Альбом идиота (Столяров) - страница 27

Жека с другой стороны, обнимая его, как в пивной, не смущаясь, заталкивал в ухо пузырящийся дружеский шепот:

— Эмма мне все рассказала, ты — просто чокнутый, я не знаю сейчас, кто из вас прав, Валентина, конечно, тоже не подарок, но ведь глупо бросать налаженную семью, потому что потом придется буравить все сначала: квартира, дети, — если возникает что-то на стороне, то совсем необязательно информировать об этом жену, наоборот, — жизнь становится гораздо приятнее, Эмма не спрашивает меня, куда я иду, а я не спрашиваю ее, мой тебе совет: наплюй, Валентина — хорошая баба, осточертело в КБ, бегает по выставкам, свихнулась на испанцах — ладно, пусть водит группы, бывают сдвиги похуже, конечно — дура, но зачем ломать навсегда? — немного внимания, подарок к празднику, и она тебя обожает, главное — никаких забот, ты улавливаешь мою мысль, Александр?

Игнациус улавливал. Советы хороши для того, кто их дает. Ошарашенный внезапной паузой, он выпрямился. Почему-то все смотрели на него. Тишина в аудитории стояла жуткая, как в подземелье.

— Прошу вас, Александр Иванович, — нетерпеливо повторил Созоев.

Видимо, уже не в первый раз.

В полном одиночестве, протыкая молчание шагами, Игнациус поднялся по трем ступенькам. Намокающий воздух загустел от злобы и неприязни. Тем не менее, он почти не волновался. Волноваться ему было незачем.

Все это не имело никакого значения.

— Мой доклад посвящен некоторым вопросам прямого взаимодействия гарбонов с точечными марками при делении цикариоля, — сказал он.
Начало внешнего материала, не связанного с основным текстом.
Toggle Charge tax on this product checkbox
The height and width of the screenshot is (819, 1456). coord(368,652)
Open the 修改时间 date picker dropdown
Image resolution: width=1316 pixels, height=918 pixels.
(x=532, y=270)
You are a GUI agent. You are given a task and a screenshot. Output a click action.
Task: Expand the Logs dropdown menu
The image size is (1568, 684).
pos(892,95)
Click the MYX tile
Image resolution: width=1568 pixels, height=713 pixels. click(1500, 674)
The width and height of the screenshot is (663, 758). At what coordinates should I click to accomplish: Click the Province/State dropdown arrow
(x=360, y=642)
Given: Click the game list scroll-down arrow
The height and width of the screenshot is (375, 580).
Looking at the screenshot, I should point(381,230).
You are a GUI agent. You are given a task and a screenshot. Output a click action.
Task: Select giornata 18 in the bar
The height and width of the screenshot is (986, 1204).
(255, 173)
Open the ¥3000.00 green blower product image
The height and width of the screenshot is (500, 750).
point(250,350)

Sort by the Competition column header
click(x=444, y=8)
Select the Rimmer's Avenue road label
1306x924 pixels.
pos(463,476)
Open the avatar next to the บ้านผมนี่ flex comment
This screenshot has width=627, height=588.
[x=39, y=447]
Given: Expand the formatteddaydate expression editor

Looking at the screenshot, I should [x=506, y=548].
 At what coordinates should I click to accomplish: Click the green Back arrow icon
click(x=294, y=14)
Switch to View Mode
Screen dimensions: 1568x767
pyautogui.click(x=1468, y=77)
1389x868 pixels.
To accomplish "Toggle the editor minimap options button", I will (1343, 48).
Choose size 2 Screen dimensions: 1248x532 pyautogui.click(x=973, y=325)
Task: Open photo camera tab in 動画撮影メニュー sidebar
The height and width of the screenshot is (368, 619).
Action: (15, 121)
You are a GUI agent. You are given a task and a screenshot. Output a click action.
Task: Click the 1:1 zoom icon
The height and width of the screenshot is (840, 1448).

— Ого! — выдохнули под потолком.

Аудитория остолбенела.

Очень обыденно вошел Грун и сел на свободное место. Он был в своем неизменном черном свитере, растянутый ворот которого открывал ключицы, и в выцветших джинсах. Он нисколько не изменился. — Здравствуй, Федор, — сказал Игнациус, — у меня сегодня — предзащита, говорили, что ты умер, а ты нисколько не изменился. — Здравствуй, Саша, — ответил ему Грун, — не переживай насчет моих данных, мне теперь уже все равно, я давно об этих данных забыл. — Почему ты ушел из института, мы очень волновались? — спросил Игнациус. — Со мной произошла странная история, — ответил Грун, — я потерял себя, вся жизнь переломилась, вероятно, я должен был отсюда уйти. — Со мной тоже произошла странная история, — сказал Игнациус, — сегодня я вдруг опоздал на заседание кафедры, я пришел вовремя и вдруг выяснилось, что я — опоздал. — Ты живешь в двух временных измерениях, — сказал Грун, — они сталкиваются и порождают хаос, от которого меркнут звезды. — Два времени? — спросил Игнациус. — Два времени, — подтвердил Грун. — И еще вокруг меня какое-то черное безумие, — сказал Игнациус, — все говорят и поступают так, словно они сошли с ума. — Это — Ойкумена, — не сразу ответил Грун. — Ойкумена? — Я тебе не мешаю, Саша, ты ведь должен читать доклад? — Нет, — объяснил Игнациус, — я выучил доклад наизусть, я повторил его пятьдесят раз и могу говорить механически. — Это — Ойкумена, — опять сказал Грун, — по невидимым порам она бесшумно просачивается в мир и обволакивает тебя, засасывая в глухую полнощную топь, ты уже частично принадлежишь ей. — Что же делать? — запинаясь спросил Игнациус. — Отдать кольцо и забыть. Как тебе советовали, — сказал Грун, — это — единственный выход. — Я не хочу, — сказал Игнациус, — я люблю ее, я искал ее всю жизнь, я ее нашел, никакая Ойкумена не заставит меня отказаться от нее. — Победить или умереть? — спросил Грун. — Победить или умереть, — подтвердил Игнациус. — Ну, мне пора, — сказал Грун, — сейчас начнется небольшой ералаш, старик уже машет руками.